Les paléographes ont ainsi pu remarquer qu’il y avait trois textes différents, et que l’écriture utilisée, la Cursiva Anglicana, permettait de dater ces éléments de la fin du XIVe siècle. Le premier texte, en « anglais moyen » est un extrêmement lacunaire mais une phrase peut fairepenser à un poème d’amour : « …still she did not answer me, but she didn’t say no… » (…elle ne m’a pas encore répondu, mais elle n’a pas dit non…). Le second texte est une liste de comptes et le troisième est sans doute un brouillon de lettre officielle en latin, avec des formules d’usage. Il s’agit donc d’un carnet très composite qui confère à cet objet le rôle de pense-bête. Il appartenait à quelqu’un qui connaissait le latin et la langue vernaculaire, et qui était impliqué dans la vie commerciale et dans les démarches administratives. Et cette personne avait peut être couché ses états d’âme au travers du poème… Quelle agréable manière, plus de 6 siècles plus tard , du faire connaissance avec le propriétaire de cet objet…
Réalisation :
Le centre archéologique de York a réalisé une reconstitution de cet objet, à partir des analyses en laboratoires et les recherches en paléographie. Une large partie de la « renaissance » de ces tablettes est visible sur leur site internet, de la découverte de l’objet à son traitement, en passant par son analyse radiographique (voir l’image ci-contre). .
Pour ma part, j’ai réalisé les tablettes en sapin, car l’utilisation du chêne pour les grandes tablettes m’avait quelque peu dissuadé de réemployer un bois avec autant de grain, surtout en miniature. La cire mêlée est exactement la même que pour les grandes tablettes. Le style est en buis, mais peut-être le changerais-je dans un futur proche pour un style de métal, comme sur l’original de York. Mon frère Guillaume, excellent artisan du cuir a réalisé l’étui, en assemblant 2 éléments (le fond + le tour), mais je lui ai demandé de ne pas reproduire la décoration en cuir repoussé qui était sur l’étui original. J’ai enfin réalisé un cordon aux doigts afin de passer le tout à la ceinture. Ces tablettes seront une bonne manière d’aborder les diverses formes de l’écrit à l’époque médiévale car son aspect terriblement proche, à mi-chemin entre le PALM et les « post-it » nous rend son usage très familier.

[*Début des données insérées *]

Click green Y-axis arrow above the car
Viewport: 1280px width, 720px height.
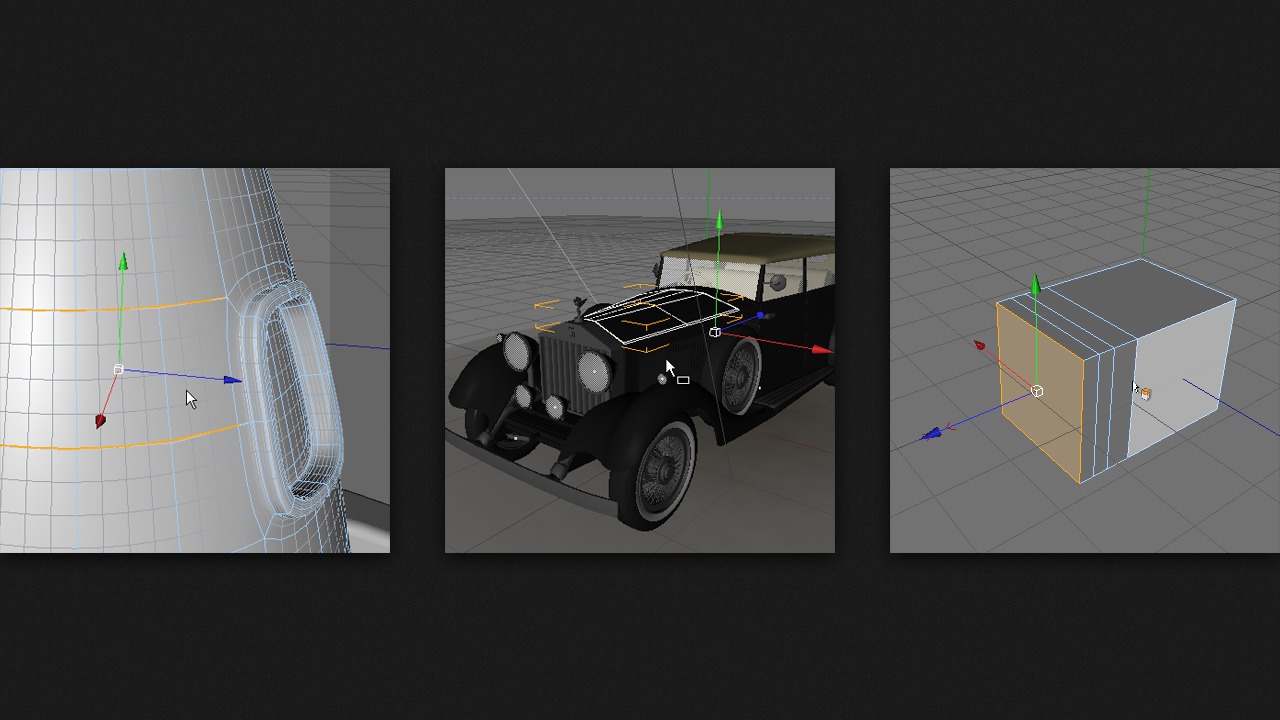point(718,220)
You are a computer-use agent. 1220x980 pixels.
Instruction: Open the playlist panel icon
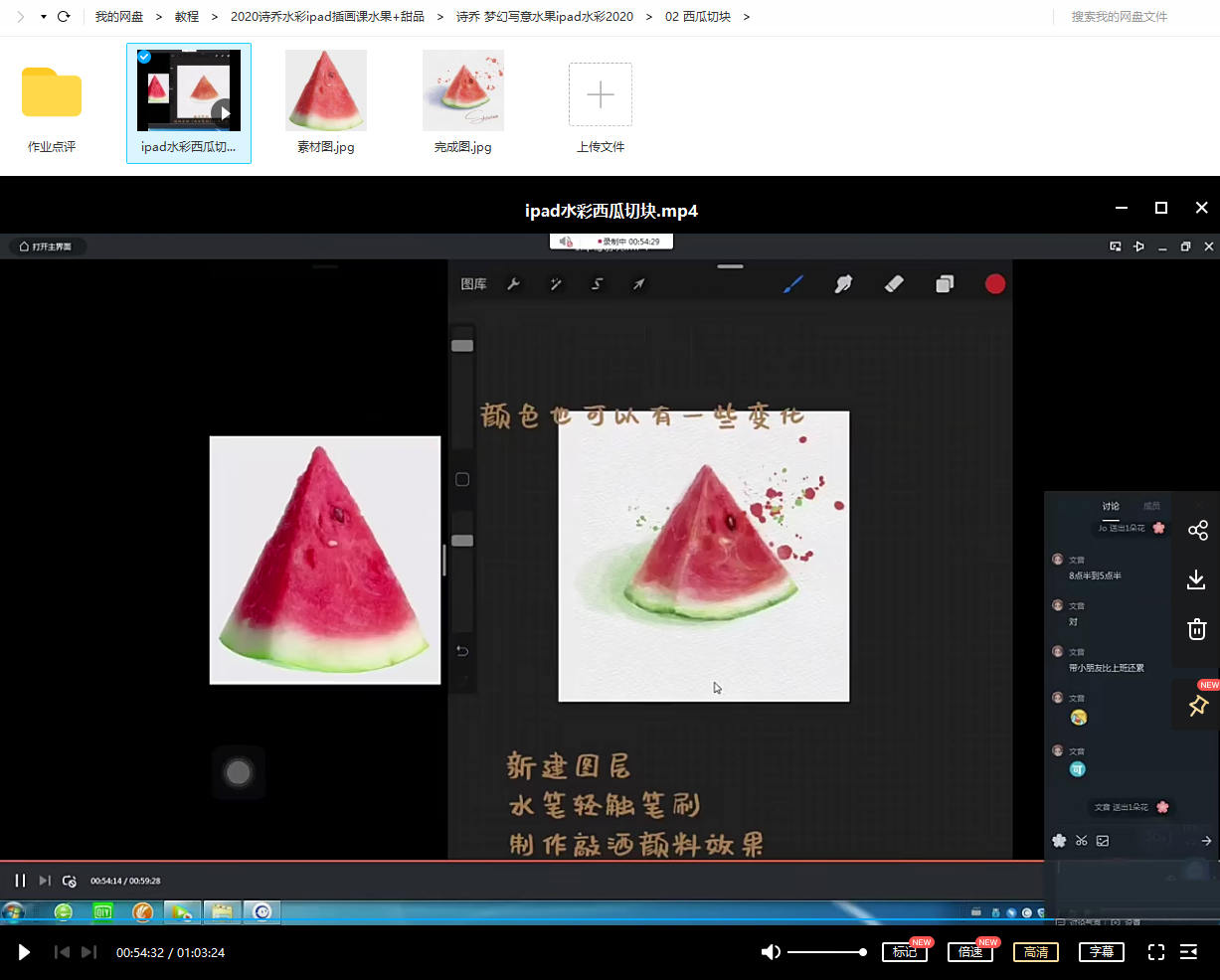1188,952
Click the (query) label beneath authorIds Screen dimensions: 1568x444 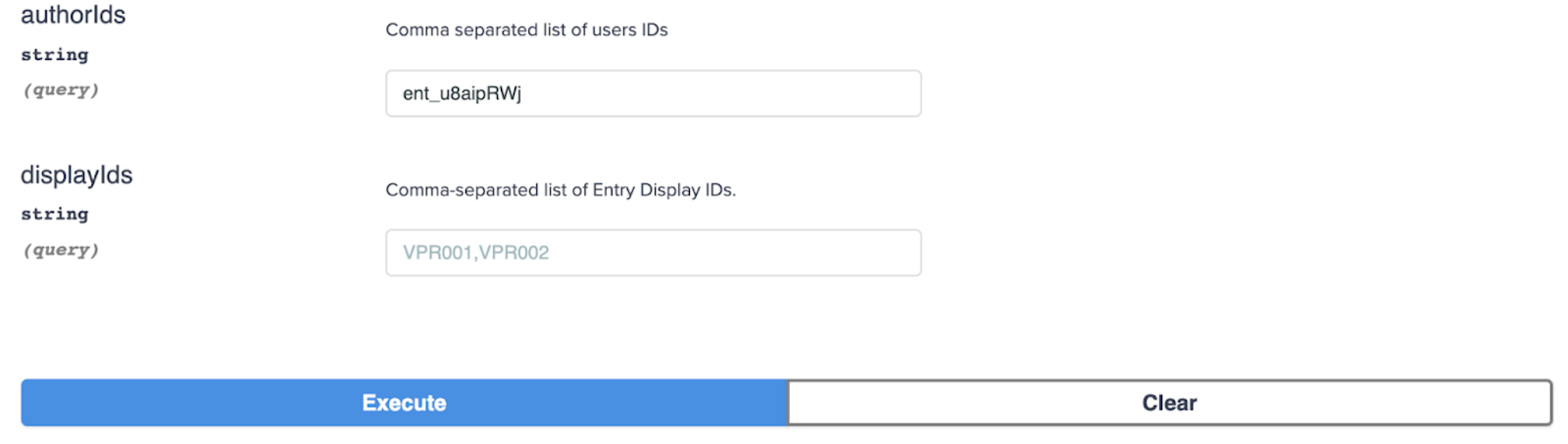point(61,90)
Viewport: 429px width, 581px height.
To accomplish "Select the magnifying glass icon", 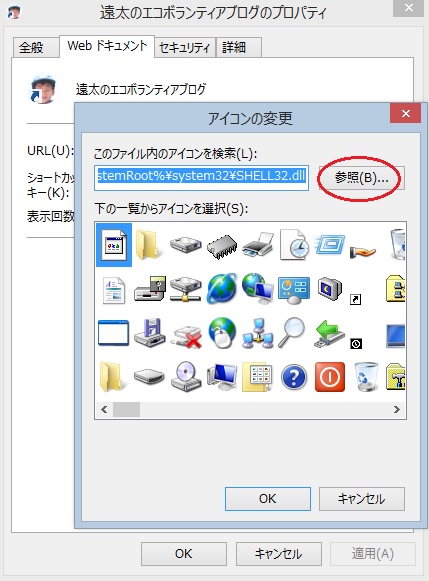I will pyautogui.click(x=293, y=332).
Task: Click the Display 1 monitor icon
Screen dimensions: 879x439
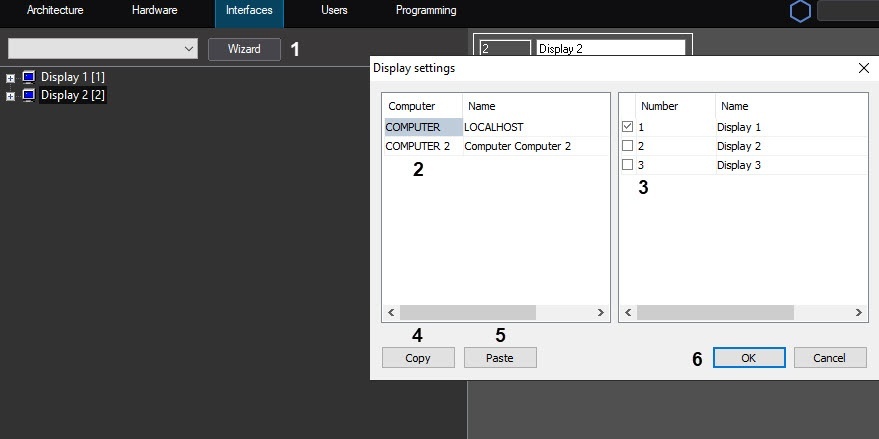Action: point(28,77)
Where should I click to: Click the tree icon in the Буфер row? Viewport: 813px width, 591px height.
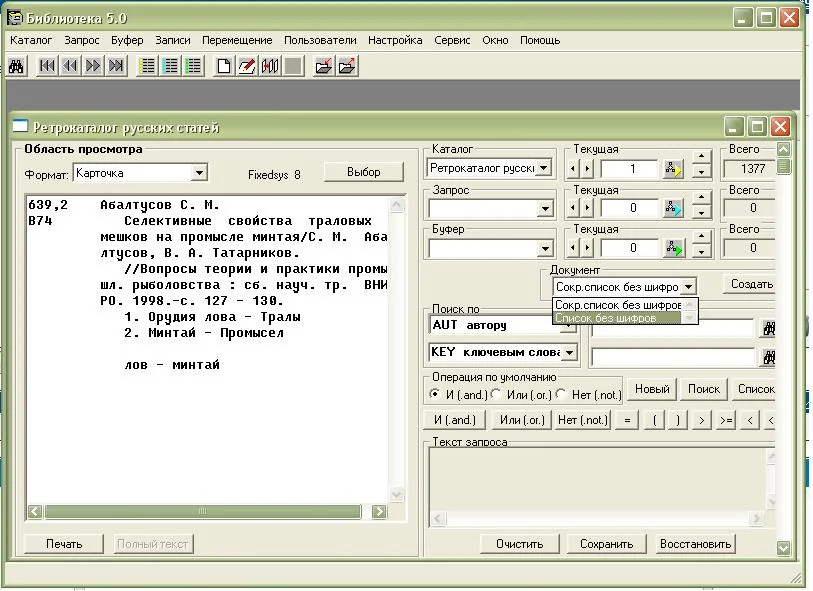(x=672, y=248)
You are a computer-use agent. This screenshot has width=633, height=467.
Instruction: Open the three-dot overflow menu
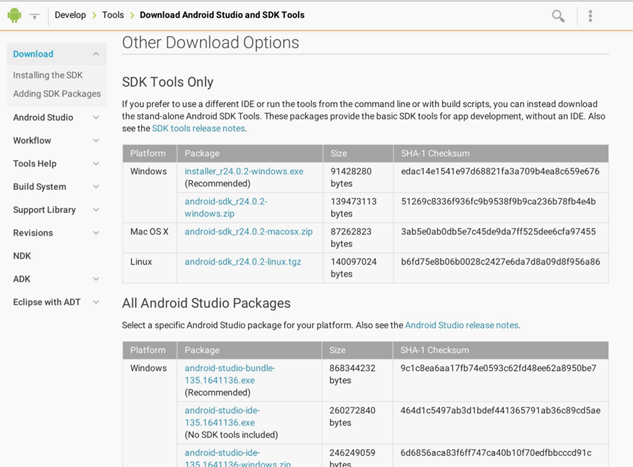[590, 16]
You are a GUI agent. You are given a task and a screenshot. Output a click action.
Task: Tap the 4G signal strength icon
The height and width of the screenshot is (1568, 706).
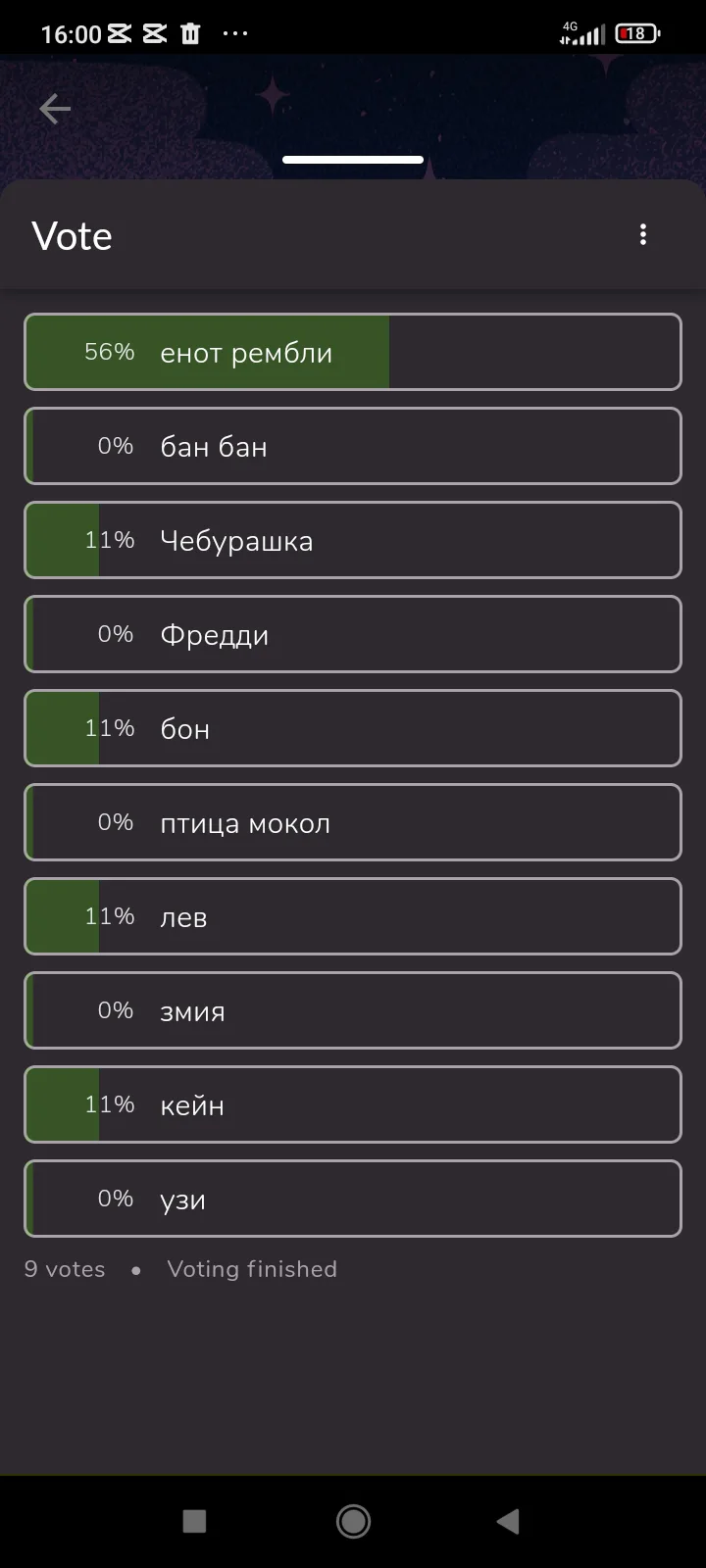click(x=582, y=34)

Encore un grand merci à Guillaume pour sa dextérité dans le travail du cuir!
Sources :
La découverte et la restauration des tablettes de York sur le site internet du centre archéologique de la ville.
Un ouvrage en italien sur les tablettes du marchand florentin à la fin du XIIIe siècle : Armando,Petrucci, Le tavolette cerate fiorentine di casa Majorfi : edizione, riproduzione e commento, Rome, 1965.
La thèse d’E. Lalou, Les tablettes de cire médiévales, dont la position de thèse est disponible sur la base Persée (contient une recension des carnets de cire en appendices).
Site de la bibliothèque royale de Bruxelles, avec une présentation des tablettes en ivoire.
Site du musée archéologique de Namur avec une présentation des tablettes et de leur étui.